▶ [Aim of the exercise]: What is needed is an exact copy of every line from the one containing "This screenshot has height=662, width=748." through the end of the entries; please set it down without any pictures.

(Saved data entries)
===============

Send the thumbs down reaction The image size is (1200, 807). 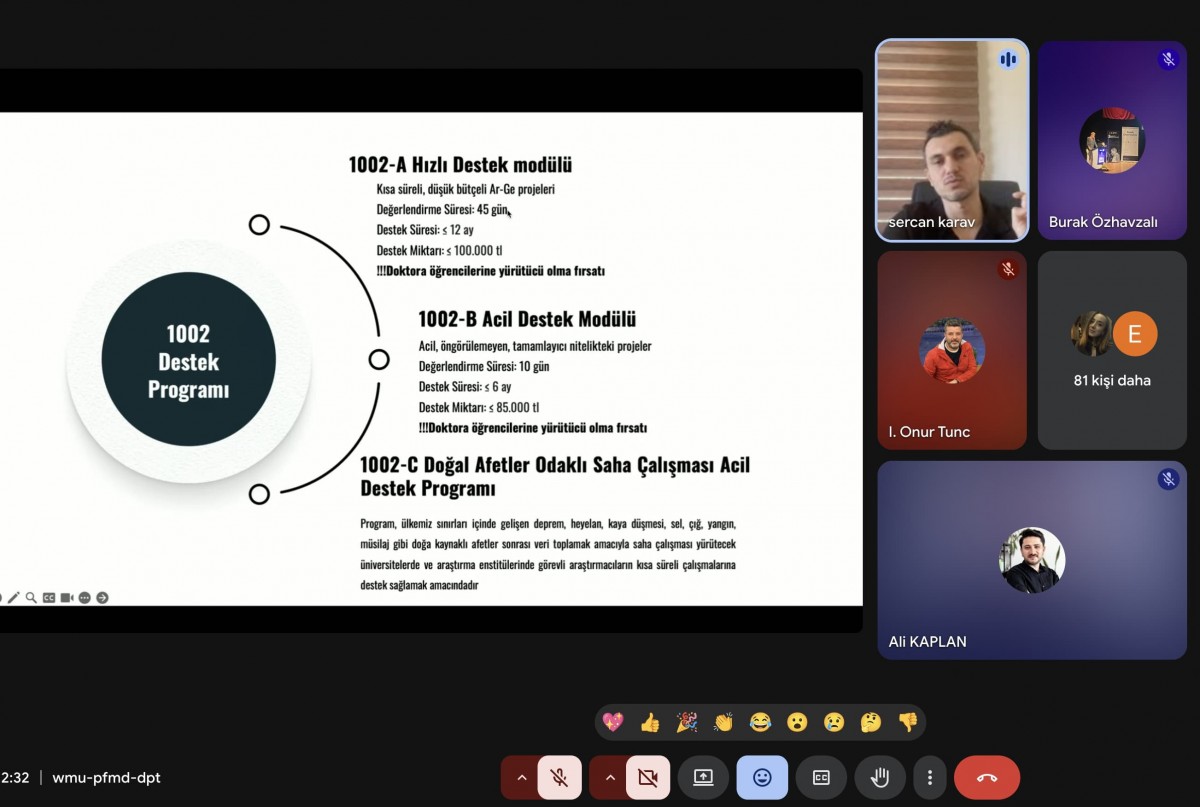(908, 722)
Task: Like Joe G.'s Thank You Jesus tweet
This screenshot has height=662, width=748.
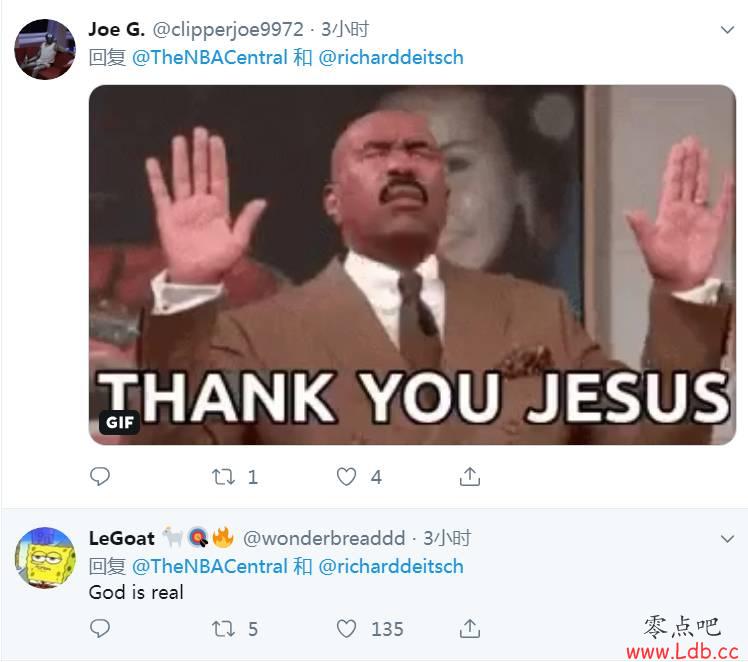Action: click(x=346, y=476)
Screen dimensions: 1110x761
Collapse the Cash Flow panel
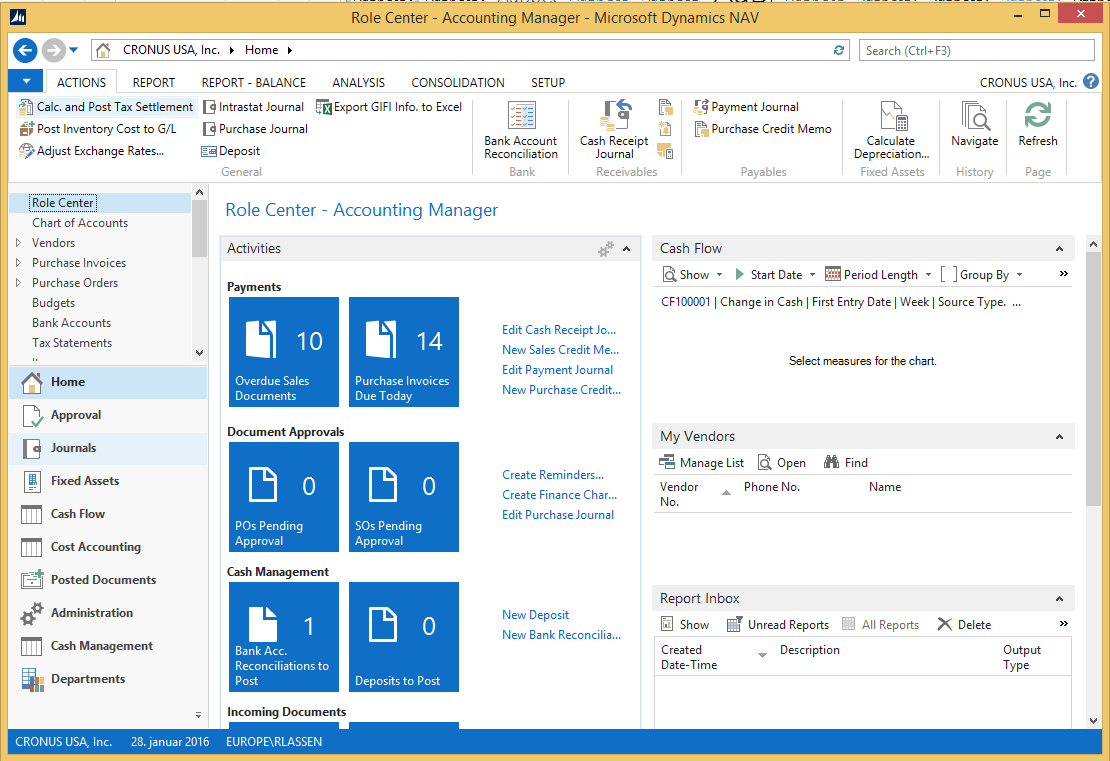click(1060, 249)
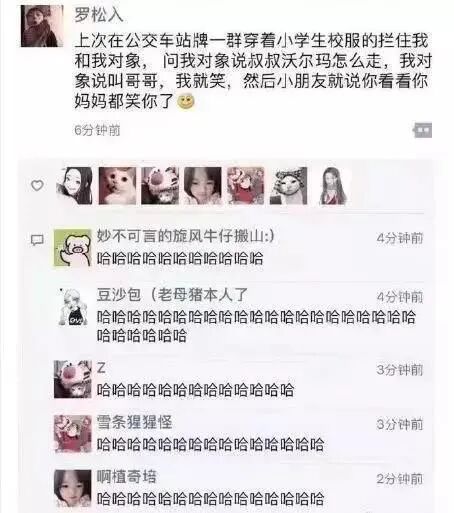Open poster 罗松入's profile avatar
This screenshot has width=454, height=513.
(x=42, y=26)
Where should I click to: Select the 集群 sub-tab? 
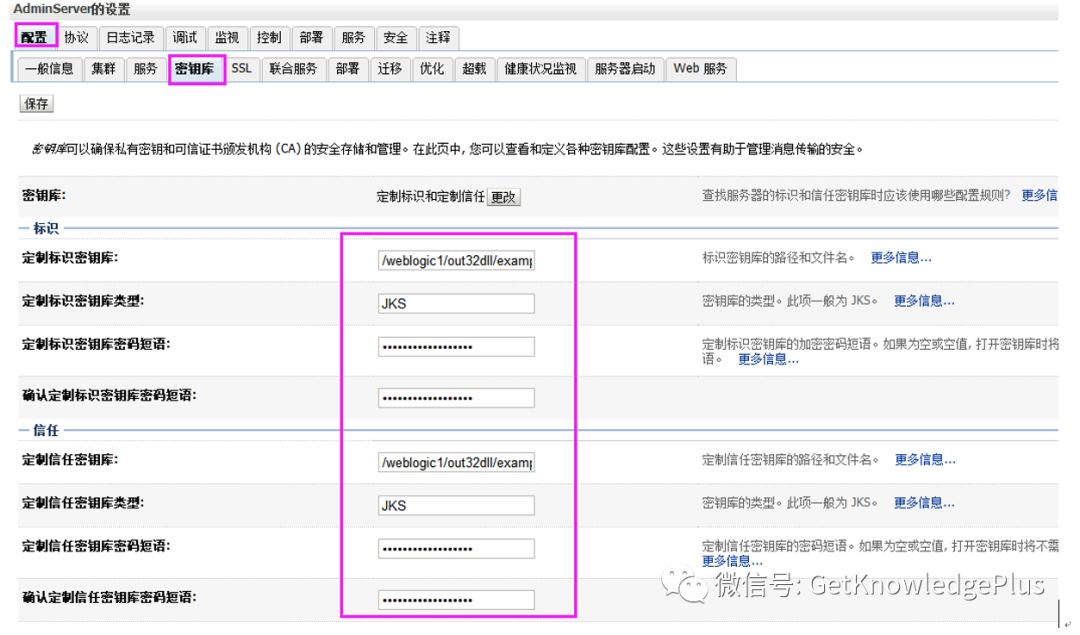pyautogui.click(x=103, y=68)
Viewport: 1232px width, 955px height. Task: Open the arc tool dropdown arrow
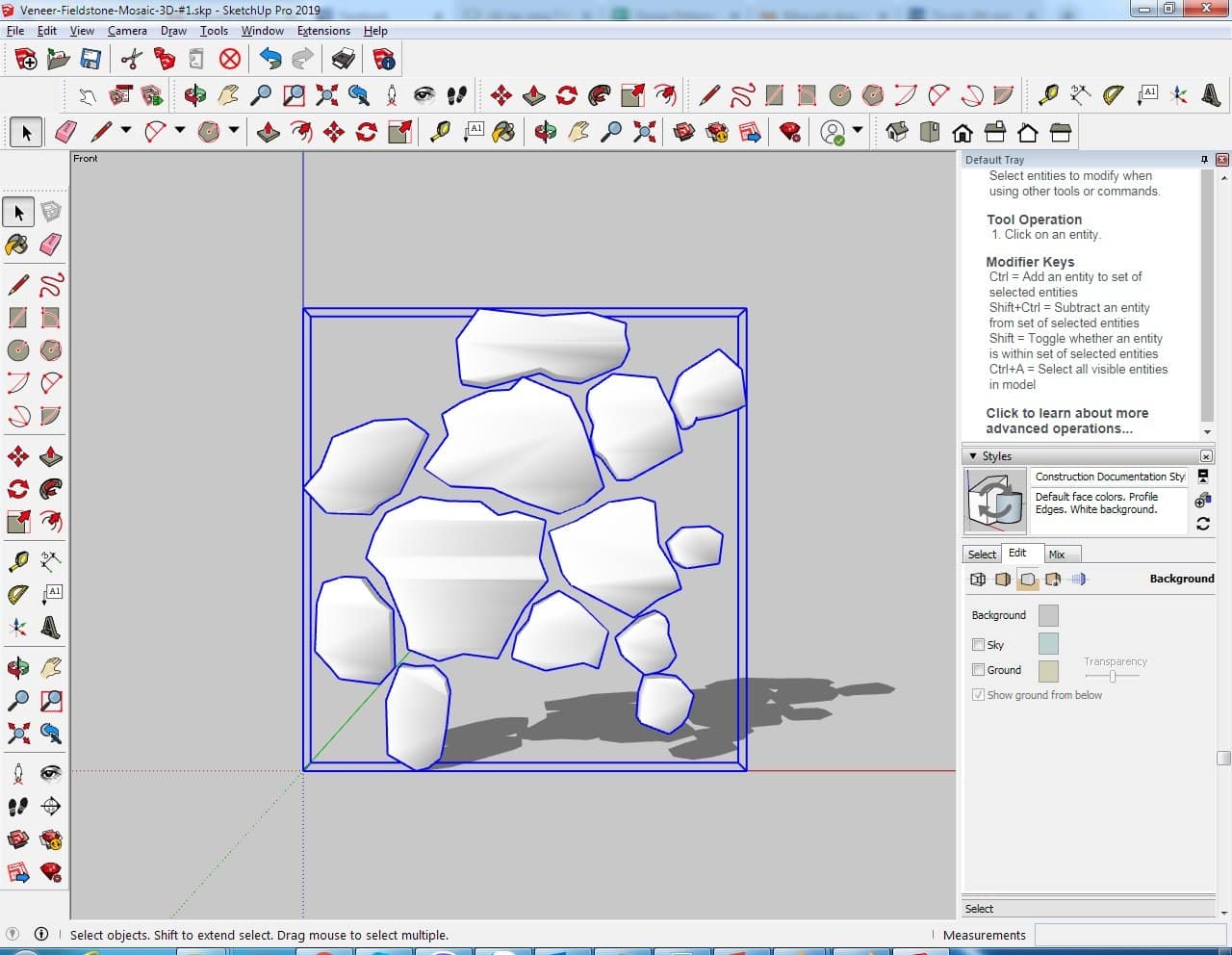(179, 131)
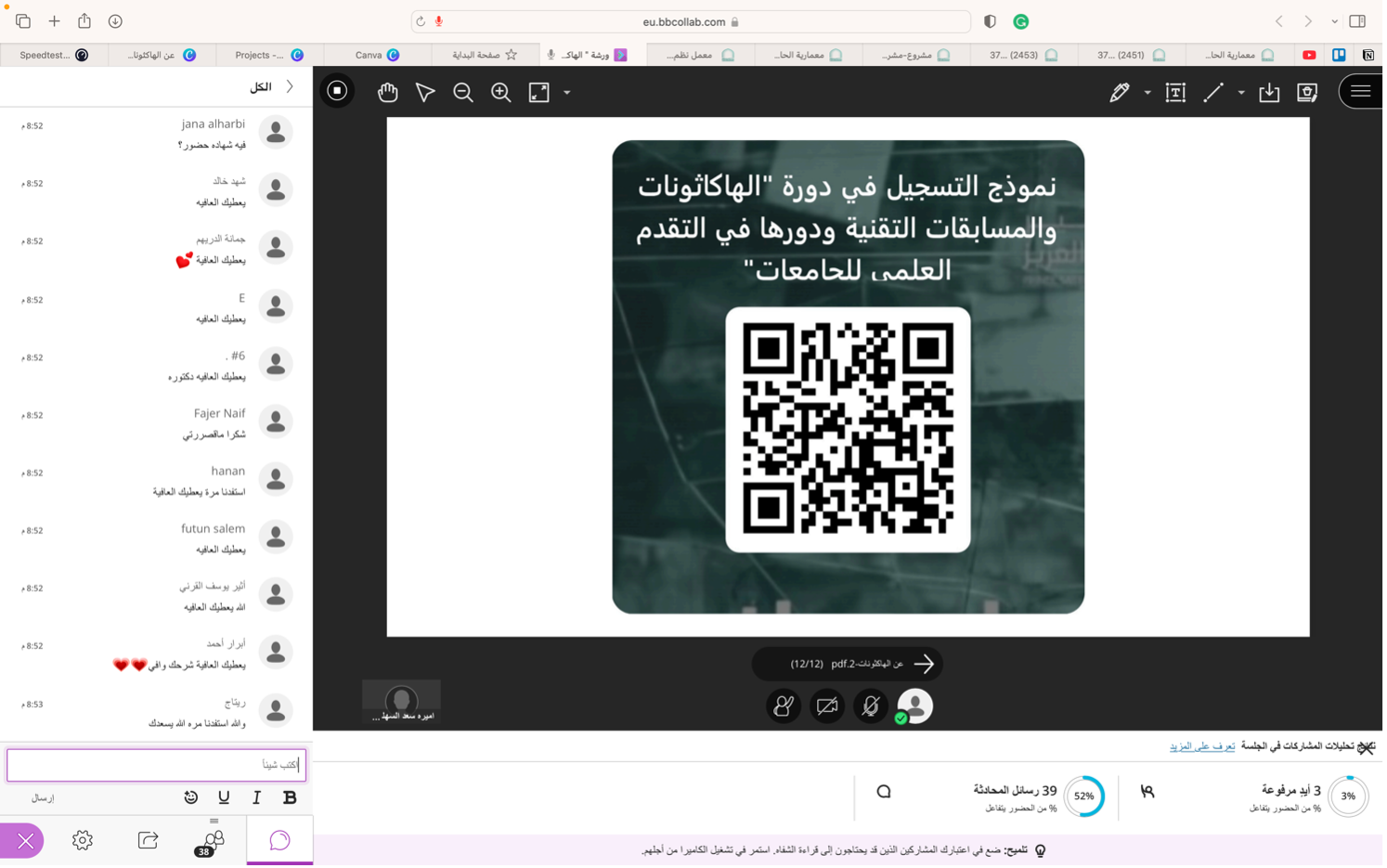Click the zoom in magnifier
The height and width of the screenshot is (868, 1387).
pos(501,92)
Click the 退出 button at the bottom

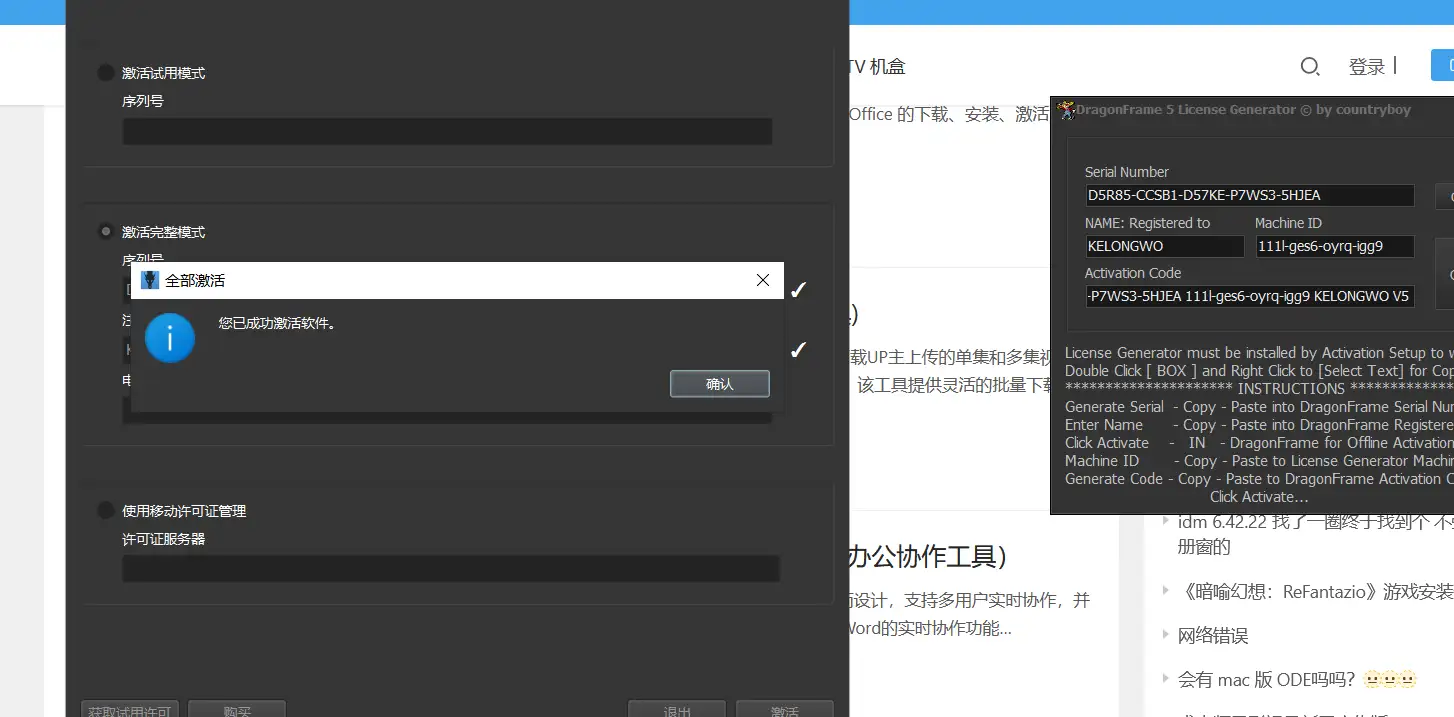click(x=677, y=710)
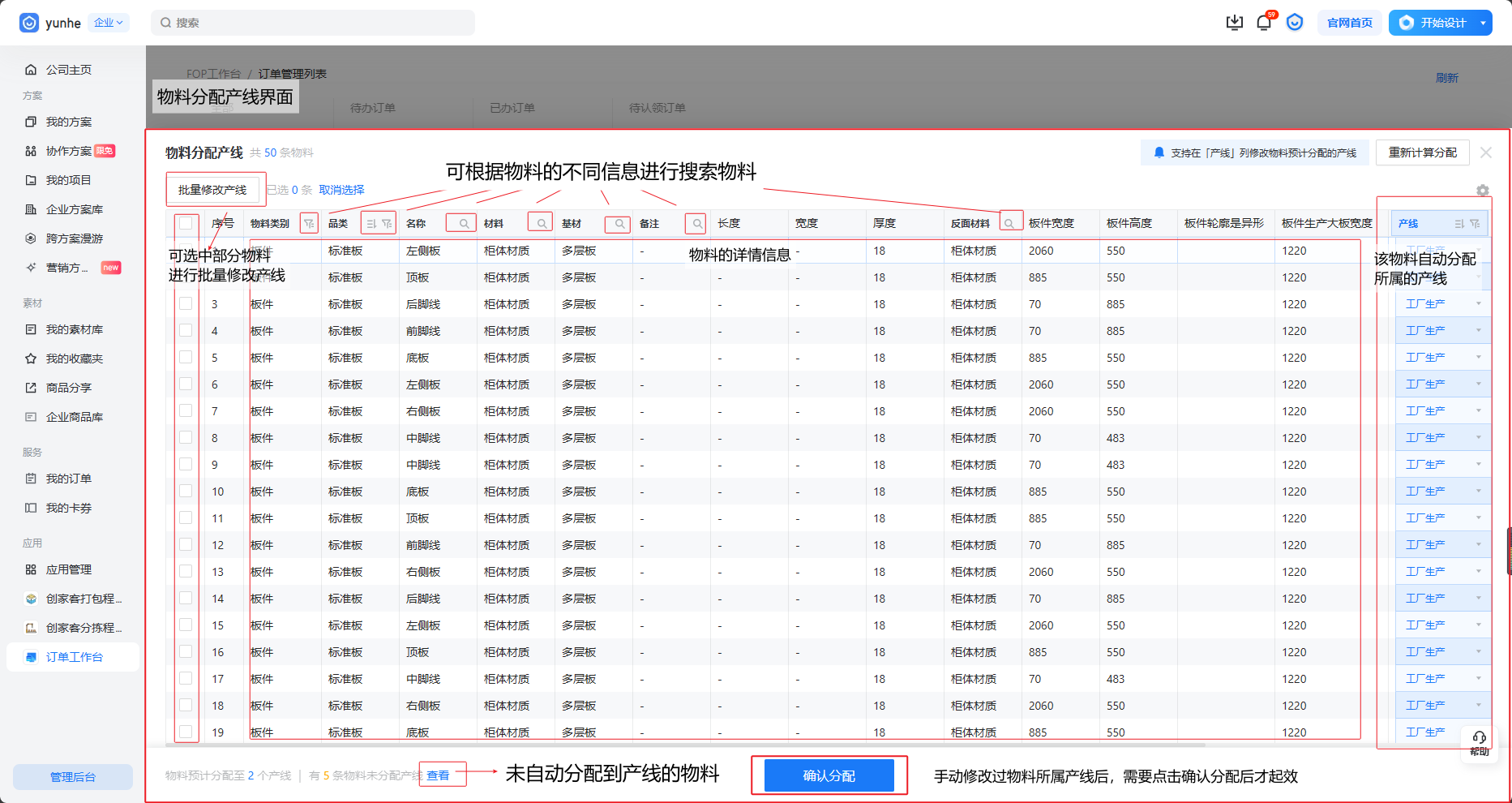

===============

▶ [Written response]:
This screenshot has height=662, width=748.
Action: click(x=346, y=476)
Screen dimensions: 1110x761
Collapse the Cash Flow panel
click(1060, 249)
Open poster 罗松入's profile avatar
This screenshot has width=454, height=513.
(x=42, y=26)
Where should I click to: Select the 集群 sub-tab? 
pyautogui.click(x=103, y=68)
Viewport: 1232px width, 955px height. Task: Open the arc tool dropdown arrow
(179, 131)
Click the zoom in magnifier
The height and width of the screenshot is (868, 1387).
pos(501,92)
Click the 退出 button at the bottom

click(x=677, y=710)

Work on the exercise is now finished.